> **Problem statement**
Reproduce every line of the following data verbatim.

> **Records for this task**

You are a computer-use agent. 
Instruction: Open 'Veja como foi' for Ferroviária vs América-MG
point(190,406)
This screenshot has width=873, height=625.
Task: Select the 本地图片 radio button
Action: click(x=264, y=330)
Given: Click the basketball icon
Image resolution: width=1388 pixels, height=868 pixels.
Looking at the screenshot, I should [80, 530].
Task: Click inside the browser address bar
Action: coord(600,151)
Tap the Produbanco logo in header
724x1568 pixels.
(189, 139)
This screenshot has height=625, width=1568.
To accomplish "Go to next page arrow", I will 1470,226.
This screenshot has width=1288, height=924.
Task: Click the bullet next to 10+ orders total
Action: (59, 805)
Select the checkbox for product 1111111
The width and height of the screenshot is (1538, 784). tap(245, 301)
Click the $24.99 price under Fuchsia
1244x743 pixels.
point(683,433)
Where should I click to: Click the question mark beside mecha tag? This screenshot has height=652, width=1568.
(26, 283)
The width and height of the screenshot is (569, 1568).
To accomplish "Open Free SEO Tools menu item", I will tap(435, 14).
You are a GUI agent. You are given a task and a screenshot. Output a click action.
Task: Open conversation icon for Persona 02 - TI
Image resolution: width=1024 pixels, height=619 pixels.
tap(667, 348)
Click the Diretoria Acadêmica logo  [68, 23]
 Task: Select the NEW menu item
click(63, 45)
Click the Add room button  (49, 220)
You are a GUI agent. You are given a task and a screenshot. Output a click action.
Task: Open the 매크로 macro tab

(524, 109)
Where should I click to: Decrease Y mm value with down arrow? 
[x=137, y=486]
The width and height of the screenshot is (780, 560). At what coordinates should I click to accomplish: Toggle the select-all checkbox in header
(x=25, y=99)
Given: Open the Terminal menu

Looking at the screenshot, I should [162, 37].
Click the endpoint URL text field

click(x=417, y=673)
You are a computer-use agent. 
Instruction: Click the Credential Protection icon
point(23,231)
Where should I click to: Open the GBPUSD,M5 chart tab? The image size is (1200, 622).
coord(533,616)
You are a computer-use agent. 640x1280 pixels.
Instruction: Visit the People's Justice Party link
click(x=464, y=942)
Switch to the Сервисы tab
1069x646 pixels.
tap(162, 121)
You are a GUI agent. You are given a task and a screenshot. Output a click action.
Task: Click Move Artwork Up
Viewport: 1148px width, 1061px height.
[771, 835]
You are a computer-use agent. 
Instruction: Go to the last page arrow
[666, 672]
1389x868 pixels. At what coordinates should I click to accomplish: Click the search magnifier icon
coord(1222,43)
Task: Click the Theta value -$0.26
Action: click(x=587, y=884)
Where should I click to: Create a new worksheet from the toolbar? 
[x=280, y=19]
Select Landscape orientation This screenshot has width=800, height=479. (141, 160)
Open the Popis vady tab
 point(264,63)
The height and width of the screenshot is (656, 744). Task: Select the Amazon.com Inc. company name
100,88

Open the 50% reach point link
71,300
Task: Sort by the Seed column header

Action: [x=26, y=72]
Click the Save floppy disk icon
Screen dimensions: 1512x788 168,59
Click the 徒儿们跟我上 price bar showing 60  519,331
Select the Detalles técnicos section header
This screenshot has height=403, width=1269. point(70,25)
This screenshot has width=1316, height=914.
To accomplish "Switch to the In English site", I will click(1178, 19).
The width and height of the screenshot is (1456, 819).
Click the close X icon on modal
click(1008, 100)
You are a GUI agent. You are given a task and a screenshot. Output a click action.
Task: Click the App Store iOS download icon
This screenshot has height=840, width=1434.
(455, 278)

> **Answer below**
You are a computer-use agent. 
Instruction: Open 'Veja como foi' for Ferroviária vs América-MG
point(190,406)
This screenshot has width=873, height=625.
Task: Select the 本地图片 radio button
Action: click(x=264, y=330)
Given: Click the basketball icon
Image resolution: width=1388 pixels, height=868 pixels.
Looking at the screenshot, I should [80, 530].
Task: Click inside the browser address bar
Action: coord(600,151)
Tap the Produbanco logo in header
724x1568 pixels.
(189, 139)
This screenshot has height=625, width=1568.
To accomplish "Go to next page arrow", I will 1470,226.
This screenshot has width=1288, height=924.
Task: Click the bullet next to 10+ orders total
Action: (59, 805)
Select the checkbox for product 1111111
The width and height of the screenshot is (1538, 784). tap(245, 301)
Click the $24.99 price under Fuchsia
1244x743 pixels.
point(683,433)
Where should I click to: Click the question mark beside mecha tag? This screenshot has height=652, width=1568.
(26, 283)
The width and height of the screenshot is (569, 1568).
To accomplish "Open Free SEO Tools menu item", I will tap(435, 14).
You are a GUI agent. You are given a task and a screenshot. Output a click action.
Task: Open conversation icon for Persona 02 - TI
Image resolution: width=1024 pixels, height=619 pixels.
tap(667, 348)
Click the Diretoria Acadêmica logo  [68, 23]
 Task: Select the NEW menu item
click(63, 45)
Click the Add room button  (49, 220)
You are a GUI agent. You are given a task and a screenshot. Output a click action.
Task: Open the 매크로 macro tab

(524, 109)
Where should I click to: Decrease Y mm value with down arrow? 
[x=137, y=486]
The width and height of the screenshot is (780, 560). At what coordinates should I click to accomplish: Toggle the select-all checkbox in header
(x=25, y=99)
Given: Open the Terminal menu

Looking at the screenshot, I should [162, 37].
Click the endpoint URL text field

click(x=417, y=673)
You are a computer-use agent. 
Instruction: Click the Credential Protection icon
point(23,231)
Where should I click to: Open the GBPUSD,M5 chart tab? The image size is (1200, 622).
coord(533,616)
You are a computer-use agent. 640x1280 pixels.
Instruction: Visit the People's Justice Party link
click(x=464, y=942)
Switch to the Сервисы tab
1069x646 pixels.
tap(162, 121)
You are a GUI agent. You are given a task and a screenshot. Output a click action.
Task: Click Move Artwork Up
Viewport: 1148px width, 1061px height.
[771, 835]
You are a computer-use agent. 
Instruction: Go to the last page arrow
[666, 672]
1389x868 pixels. At what coordinates should I click to accomplish: Click the search magnifier icon
coord(1222,43)
Task: Click the Theta value -$0.26
Action: click(x=587, y=884)
Where should I click to: Create a new worksheet from the toolbar? 
[x=280, y=19]
Select Landscape orientation This screenshot has width=800, height=479. (141, 160)
Open the Popis vady tab
 point(264,63)
The height and width of the screenshot is (656, 744). Task: Select the Amazon.com Inc. company name
100,88

Open the 50% reach point link
71,300
Task: Sort by the Seed column header

Action: [x=26, y=72]
Click the Save floppy disk icon
Screen dimensions: 1512x788 168,59
Click the 徒儿们跟我上 price bar showing 60  519,331
Select the Detalles técnicos section header
This screenshot has height=403, width=1269. point(70,25)
This screenshot has width=1316, height=914.
To accomplish "Switch to the In English site", I will click(1178, 19).
The width and height of the screenshot is (1456, 819).
Click the close X icon on modal
click(1008, 100)
You are a GUI agent. You are given a task and a screenshot. Output a click action.
Task: Click the App Store iOS download icon
This screenshot has height=840, width=1434.
(455, 278)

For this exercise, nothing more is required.